Kita nonton film bersama, kali ini scream 3, classic horror yang tak lekang oleh jaman, dan itu salah satu hal yang bisa membuat fabian diam terkosentrasi melihat adegan demi adegan ,sungguh hal yang luar biasa, aku bisa melihat ketampanan nya dari dekat, rahang nya yang tegas tatap matanya yang teduh dan urat urat tebal di tangan nya sungguh ciptaan tuhan paling indah, aku menyadari wajahnya menengang dan sedikit tertekan melihat adegan horror di tv, entah aku tak memperhatikan tv tapi aku melihat wajah nya seperti bioskop premier , sungguh indah, rambutnya pirang gelap seindah sutra beraroma old spice.

"jangan lihat aku terus , nanti kamu jatuh cinta looo" fabian bergerak dan memalingkan wajah nya menatap ku dan aku masih tetap menatap nya, rasa tegang di tangan ku mengalir ke eprut dan mental ke otak ketika aku berusaha mengatakan sesuatu, "tidak , aku tidak memperhatikan mu" namun fabian tersenyum dan mematikan tv, "well , ada saatnya kita berbicara berdua saja, kakak mu dan aku berpikir kamu menyembunyikan sesuatu dari kita, dan walau pun kamu tidak memberi tahu kami, kami akan selalu ada untuk mu" fabian dan Daniel telah mengetahui aku gay dan rekasi ku hanya terdiam, air mata mengalir ke pipi ku tanpa terasa , tangan fabian mengelap air mata ku, "kamu bisa rahasiakan ini , aku juga tahu kamu naksir aku kan?" semakin menangislah aku ketika fabian berkata seperti itu , dan aku tak berhentinya menangis , dia memeluk ku dengan erat dan membisikan di telinga ku, "aku dan Daniel akan selalu menerima mu, itu tak akan merubah segalanya" nyata nya dukungan dari fabian menyadarkan aku aku hanya butuh dukungan orang sekitar untuk come out dan mengakui identitas seksual ku, namun impuls dari pikiran ku tak ingin kehilangan dia dan berpikir ia sudah mengetahui siapa diri ku sebenar nya membuat ku memberanikan diri untuk mencium nya, bibir ku mendarat di bibir fabian yang membuat dia tersentak lalu terdiam,mata nya terlihat kaget namun ia membalas ciuman ku ,lidah kami bertemu dan saling mengulum ketika itu terjadi respon yang tak bisa biasa pun terjadi , fabian mendorong diri ku , "maaf ini tak seharus nya terjadi, aku sudah menganggap mu adik ku sendiri" katanya dan bergegas pergi dari rumah ku, meninggalkan aku yang terdiam kaget karena kejadian itu berjalan begitu cepat dan aku tak bisa memproses apa yang terjadi dengan ku , dan dirinya, takt rasa aku mulai menangis sesegukan karena mungkin saja dia jijik dengan diri ku dan tak ingin lagi mengenal diri ku.

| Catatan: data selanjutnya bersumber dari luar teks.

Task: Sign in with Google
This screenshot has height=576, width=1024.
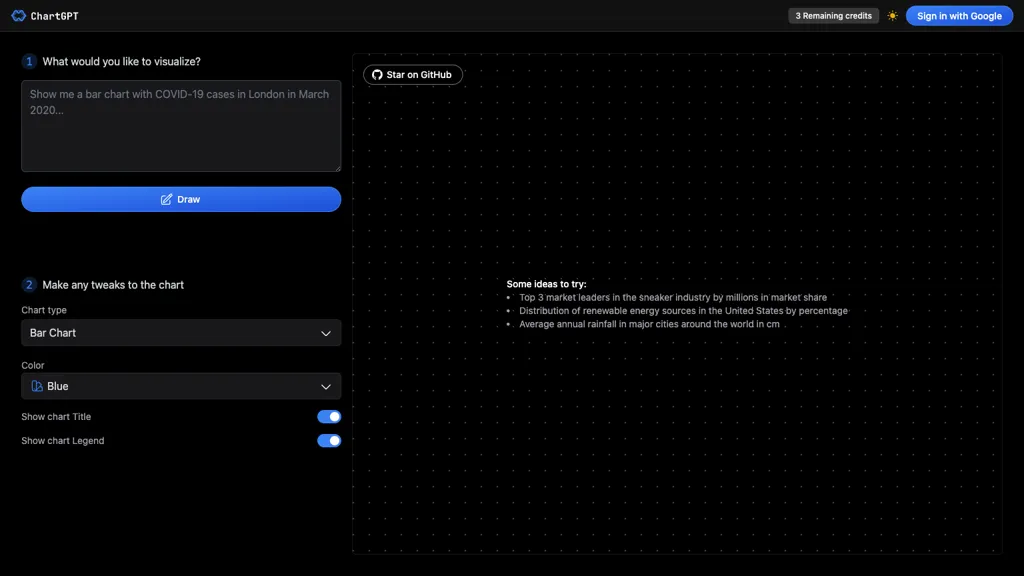Action: point(959,16)

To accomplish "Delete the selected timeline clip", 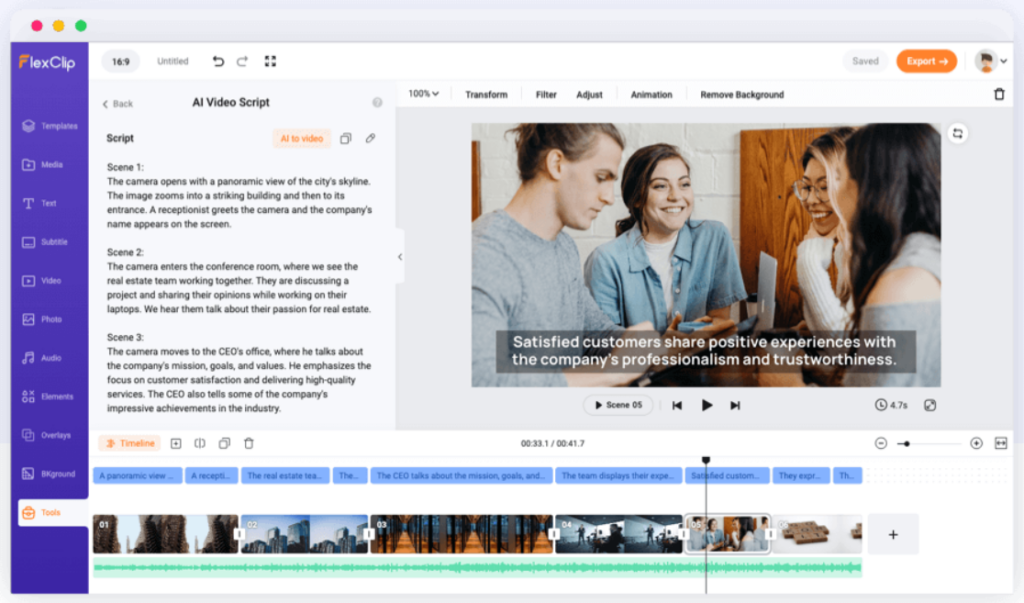I will click(x=249, y=443).
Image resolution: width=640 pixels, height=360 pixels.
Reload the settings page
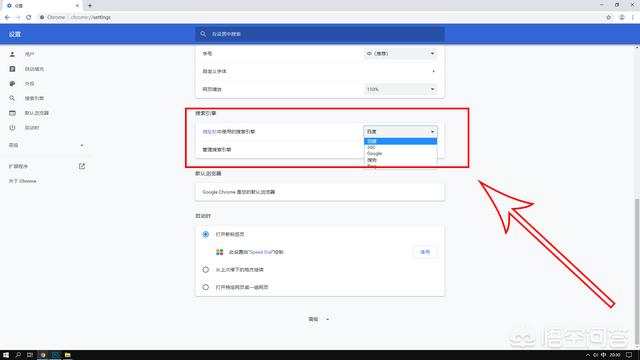(x=29, y=17)
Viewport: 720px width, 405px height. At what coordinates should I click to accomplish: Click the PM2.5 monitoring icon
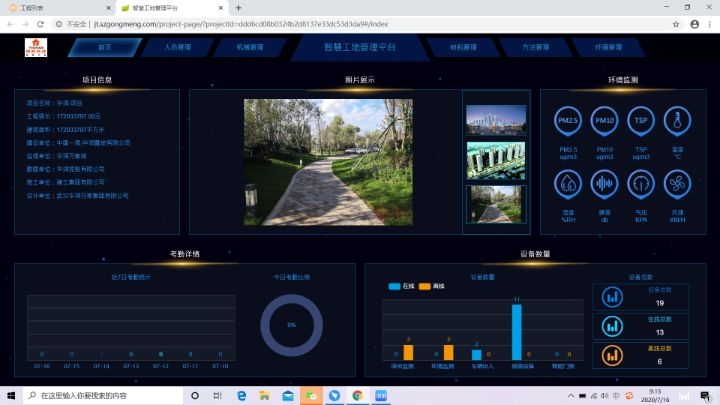[568, 121]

Jam empat pagi kakak ku Daniel membangunkan aku di sofa dengan tv yang masih menyala, menanyakan keberadaan fabian namun aku tak bisa berkata apa apa dan hanya bisa mengatakan tidak tahu, minggu ini aku masuk ke sekolah seperti biasa dan menyadari fabian tidak masuk sama sekali. Hari demi hari aku menunggu agar dia masuk sekolah dan hasilnya tetap nihil, dan mendapat kabar ia pindah sekolah.